A Belief Model for Conflicting and Uncertain Evidence -- Connecting Dempster-Shafer Theory and the Topology of Evidence
This addresses the challenge of evidence fusion for AI systems dealing with real-world uncertain data, though it appears incremental as it builds on existing theories.
The paper tackles the problem of computing justified beliefs from inconsistent, incomplete, or uncertain evidence in AI applications like information fusion and decision-making, by proposing a new model that combines Dempster-Shafer Theory and Topological Models of Evidence, and shows that belief computation with this model is #P-complete in general.
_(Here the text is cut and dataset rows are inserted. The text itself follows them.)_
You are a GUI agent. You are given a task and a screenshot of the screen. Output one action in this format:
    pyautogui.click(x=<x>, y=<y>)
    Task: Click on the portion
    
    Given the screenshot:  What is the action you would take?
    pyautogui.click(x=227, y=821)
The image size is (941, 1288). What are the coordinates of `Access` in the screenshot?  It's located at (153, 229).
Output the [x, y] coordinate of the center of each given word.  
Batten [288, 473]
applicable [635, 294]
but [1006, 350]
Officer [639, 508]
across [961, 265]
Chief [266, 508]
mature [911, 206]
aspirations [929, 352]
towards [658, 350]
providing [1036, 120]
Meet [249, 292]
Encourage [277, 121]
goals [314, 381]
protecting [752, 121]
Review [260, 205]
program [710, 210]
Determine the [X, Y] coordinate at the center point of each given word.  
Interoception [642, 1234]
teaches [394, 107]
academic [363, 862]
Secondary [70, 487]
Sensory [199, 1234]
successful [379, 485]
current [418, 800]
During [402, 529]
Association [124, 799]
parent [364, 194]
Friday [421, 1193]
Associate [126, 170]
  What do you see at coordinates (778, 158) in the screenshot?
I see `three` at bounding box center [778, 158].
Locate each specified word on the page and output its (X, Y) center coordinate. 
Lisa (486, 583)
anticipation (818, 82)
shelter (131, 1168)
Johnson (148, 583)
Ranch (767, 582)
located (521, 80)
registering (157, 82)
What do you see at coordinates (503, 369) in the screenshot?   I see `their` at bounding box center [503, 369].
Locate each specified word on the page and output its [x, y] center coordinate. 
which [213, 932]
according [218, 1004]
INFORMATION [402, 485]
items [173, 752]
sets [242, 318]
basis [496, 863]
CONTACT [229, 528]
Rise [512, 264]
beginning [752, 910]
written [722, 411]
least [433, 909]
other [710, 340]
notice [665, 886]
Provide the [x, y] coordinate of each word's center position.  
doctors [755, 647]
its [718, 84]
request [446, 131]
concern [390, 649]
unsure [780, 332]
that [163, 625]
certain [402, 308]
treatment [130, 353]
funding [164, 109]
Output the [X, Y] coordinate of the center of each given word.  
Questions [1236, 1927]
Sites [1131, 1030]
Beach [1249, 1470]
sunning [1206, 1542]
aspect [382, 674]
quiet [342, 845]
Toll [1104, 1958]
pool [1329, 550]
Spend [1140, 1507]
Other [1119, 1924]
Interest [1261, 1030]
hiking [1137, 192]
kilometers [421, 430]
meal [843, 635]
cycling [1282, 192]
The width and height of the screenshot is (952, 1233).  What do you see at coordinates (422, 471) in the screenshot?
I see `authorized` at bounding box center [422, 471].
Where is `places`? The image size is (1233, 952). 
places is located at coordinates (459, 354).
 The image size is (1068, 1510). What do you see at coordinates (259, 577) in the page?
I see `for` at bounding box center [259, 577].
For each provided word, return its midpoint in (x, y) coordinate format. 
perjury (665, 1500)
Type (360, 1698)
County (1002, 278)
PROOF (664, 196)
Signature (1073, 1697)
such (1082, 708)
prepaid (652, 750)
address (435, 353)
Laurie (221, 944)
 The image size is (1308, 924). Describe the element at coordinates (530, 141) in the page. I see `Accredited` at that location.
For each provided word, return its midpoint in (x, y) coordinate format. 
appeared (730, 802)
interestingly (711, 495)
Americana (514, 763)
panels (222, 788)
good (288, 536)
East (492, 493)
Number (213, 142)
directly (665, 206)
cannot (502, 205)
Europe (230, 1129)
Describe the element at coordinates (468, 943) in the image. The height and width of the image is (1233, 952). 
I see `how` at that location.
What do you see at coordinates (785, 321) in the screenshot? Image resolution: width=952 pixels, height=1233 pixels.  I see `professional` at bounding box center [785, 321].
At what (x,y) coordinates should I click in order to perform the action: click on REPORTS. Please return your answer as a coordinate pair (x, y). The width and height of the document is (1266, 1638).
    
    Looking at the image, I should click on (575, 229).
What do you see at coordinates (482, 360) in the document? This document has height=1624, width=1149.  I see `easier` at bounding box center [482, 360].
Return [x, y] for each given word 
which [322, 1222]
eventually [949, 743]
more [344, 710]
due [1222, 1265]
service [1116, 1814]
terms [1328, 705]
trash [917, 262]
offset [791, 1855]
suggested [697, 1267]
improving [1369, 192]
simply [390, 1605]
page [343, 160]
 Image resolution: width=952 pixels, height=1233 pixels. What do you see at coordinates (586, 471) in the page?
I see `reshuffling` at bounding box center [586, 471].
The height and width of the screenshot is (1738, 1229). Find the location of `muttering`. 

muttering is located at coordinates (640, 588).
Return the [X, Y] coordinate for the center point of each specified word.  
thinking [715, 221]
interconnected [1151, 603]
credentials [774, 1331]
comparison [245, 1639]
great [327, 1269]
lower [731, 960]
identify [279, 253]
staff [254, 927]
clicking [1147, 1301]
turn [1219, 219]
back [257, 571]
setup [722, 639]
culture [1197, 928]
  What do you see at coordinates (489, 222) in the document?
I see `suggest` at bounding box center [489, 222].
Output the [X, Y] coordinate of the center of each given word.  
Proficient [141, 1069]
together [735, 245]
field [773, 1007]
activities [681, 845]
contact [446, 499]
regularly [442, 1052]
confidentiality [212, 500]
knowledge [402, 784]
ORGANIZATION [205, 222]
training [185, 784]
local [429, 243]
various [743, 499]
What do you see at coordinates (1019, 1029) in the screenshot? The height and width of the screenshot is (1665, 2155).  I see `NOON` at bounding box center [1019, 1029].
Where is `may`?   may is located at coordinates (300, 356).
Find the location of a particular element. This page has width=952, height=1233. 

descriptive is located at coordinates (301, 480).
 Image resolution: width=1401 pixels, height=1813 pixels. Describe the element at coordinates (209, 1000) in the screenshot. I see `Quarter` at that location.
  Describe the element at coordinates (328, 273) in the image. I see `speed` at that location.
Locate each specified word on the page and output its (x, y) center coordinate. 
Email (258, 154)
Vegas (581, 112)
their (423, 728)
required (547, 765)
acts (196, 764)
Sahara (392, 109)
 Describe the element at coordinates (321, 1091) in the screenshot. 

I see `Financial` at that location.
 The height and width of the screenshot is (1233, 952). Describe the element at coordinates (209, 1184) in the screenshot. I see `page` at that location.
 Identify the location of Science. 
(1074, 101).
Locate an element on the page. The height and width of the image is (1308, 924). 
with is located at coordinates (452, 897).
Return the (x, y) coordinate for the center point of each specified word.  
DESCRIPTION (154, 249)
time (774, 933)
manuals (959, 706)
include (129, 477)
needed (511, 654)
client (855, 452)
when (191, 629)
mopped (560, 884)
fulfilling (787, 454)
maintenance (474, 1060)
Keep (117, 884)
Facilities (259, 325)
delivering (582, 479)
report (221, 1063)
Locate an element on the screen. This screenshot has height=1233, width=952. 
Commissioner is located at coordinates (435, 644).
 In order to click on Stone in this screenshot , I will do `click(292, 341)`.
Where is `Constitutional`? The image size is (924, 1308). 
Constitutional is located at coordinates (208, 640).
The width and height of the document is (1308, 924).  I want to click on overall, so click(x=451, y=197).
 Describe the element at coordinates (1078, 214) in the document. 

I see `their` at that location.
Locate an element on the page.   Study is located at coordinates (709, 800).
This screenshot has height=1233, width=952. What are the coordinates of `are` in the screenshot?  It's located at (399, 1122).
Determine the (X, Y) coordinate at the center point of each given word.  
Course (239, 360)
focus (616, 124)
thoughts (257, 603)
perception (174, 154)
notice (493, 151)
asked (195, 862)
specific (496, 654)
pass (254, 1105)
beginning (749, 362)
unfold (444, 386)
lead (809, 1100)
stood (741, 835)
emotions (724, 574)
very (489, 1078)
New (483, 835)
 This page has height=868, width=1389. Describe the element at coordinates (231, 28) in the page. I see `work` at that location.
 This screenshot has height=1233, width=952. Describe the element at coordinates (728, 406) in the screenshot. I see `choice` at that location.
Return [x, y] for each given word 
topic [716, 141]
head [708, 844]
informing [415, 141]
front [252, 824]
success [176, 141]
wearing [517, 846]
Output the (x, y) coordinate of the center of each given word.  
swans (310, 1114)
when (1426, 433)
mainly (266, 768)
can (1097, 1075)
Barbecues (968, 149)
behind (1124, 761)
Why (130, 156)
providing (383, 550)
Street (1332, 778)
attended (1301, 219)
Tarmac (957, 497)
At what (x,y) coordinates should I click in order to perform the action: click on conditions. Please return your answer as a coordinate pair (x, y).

One problem to solve in the context of information fusion, decision-making, and other artificial intelligence challenges is to compute justified beliefs based on evidence. In real-life examples, this evidence may be inconsistent, incomplete, or uncertain, making the problem of evidence fusion highly non-trivial. In this paper, we propose a new model for measuring degrees of beliefs based on possibly inconsistent, incomplete, and uncertain evidence, by combining tools from Dempster-Shafer Theory and Topological Models of Evidence. Our belief model is more general than the aforementioned approaches in two important ways: (1) it can reproduce them when appropriate constraints are imposed, and, more notably, (2) it is flexible enough to compute beliefs according to various standards that represent agents' evidential demands. The latter novelty allows the users of our model to employ it to compute an agent's (possibly) distinct degrees of belief, based on the same evidence, in situations when, e.g, the agent prioritizes avoiding false negatives and when it prioritizes avoiding false positives. Finally, we show that computing degrees of belief with this model is #P-complete in general.